(Source data begins)
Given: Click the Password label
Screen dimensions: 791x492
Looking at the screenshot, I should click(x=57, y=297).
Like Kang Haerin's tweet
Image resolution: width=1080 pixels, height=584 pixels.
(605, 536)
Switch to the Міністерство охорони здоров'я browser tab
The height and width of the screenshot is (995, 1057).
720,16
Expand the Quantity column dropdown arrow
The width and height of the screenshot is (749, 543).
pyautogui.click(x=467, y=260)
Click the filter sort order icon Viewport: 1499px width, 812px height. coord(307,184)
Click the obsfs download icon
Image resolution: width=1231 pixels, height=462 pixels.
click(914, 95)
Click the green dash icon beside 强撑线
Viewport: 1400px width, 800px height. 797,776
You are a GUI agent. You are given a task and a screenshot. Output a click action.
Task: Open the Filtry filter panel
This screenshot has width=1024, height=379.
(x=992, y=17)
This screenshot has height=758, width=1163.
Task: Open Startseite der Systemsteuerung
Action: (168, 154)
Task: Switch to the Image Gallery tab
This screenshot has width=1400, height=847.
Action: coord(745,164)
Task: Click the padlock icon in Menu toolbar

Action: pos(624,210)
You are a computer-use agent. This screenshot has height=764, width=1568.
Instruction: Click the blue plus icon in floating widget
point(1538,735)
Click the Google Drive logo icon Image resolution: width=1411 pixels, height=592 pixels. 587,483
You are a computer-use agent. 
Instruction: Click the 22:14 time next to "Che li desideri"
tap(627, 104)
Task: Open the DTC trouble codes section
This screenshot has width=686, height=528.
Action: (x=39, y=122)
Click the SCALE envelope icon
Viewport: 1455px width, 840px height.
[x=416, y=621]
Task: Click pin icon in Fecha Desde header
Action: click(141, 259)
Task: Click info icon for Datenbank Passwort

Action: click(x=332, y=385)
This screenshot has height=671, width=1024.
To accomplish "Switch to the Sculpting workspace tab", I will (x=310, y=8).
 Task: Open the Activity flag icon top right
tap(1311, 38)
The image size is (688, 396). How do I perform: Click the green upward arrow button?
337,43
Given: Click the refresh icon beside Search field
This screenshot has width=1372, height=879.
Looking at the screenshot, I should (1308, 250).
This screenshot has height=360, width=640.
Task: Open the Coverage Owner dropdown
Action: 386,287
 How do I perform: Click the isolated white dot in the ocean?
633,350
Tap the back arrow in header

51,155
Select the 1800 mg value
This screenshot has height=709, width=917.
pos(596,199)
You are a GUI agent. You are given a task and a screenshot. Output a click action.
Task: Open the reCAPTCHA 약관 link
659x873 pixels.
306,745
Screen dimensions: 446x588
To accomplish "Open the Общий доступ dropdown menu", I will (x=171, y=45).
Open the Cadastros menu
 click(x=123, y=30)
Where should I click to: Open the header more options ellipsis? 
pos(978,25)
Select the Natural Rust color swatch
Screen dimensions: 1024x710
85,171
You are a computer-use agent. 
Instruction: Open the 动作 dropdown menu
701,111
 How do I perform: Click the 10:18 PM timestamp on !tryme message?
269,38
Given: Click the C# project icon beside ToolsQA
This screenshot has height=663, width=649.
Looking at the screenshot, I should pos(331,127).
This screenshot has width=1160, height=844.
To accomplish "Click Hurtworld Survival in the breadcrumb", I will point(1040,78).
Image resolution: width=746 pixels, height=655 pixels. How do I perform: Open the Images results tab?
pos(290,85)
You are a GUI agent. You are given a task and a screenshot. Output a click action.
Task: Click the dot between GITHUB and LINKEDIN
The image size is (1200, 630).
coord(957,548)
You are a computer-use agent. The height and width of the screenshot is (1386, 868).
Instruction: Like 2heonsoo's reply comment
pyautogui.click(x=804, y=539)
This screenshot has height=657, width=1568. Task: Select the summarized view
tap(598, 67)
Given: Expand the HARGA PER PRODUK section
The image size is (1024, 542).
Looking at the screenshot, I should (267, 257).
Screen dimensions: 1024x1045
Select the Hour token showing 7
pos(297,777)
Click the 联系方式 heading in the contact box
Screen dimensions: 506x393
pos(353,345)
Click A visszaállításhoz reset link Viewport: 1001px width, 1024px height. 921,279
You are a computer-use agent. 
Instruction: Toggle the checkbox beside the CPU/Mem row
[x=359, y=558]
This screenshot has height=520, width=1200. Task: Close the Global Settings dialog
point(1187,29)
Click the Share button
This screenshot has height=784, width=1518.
(Source data ends)
• **What this task involves**
Across the data above, how many lines include the word "filter"? Give only the count.

• **Problem solution**
2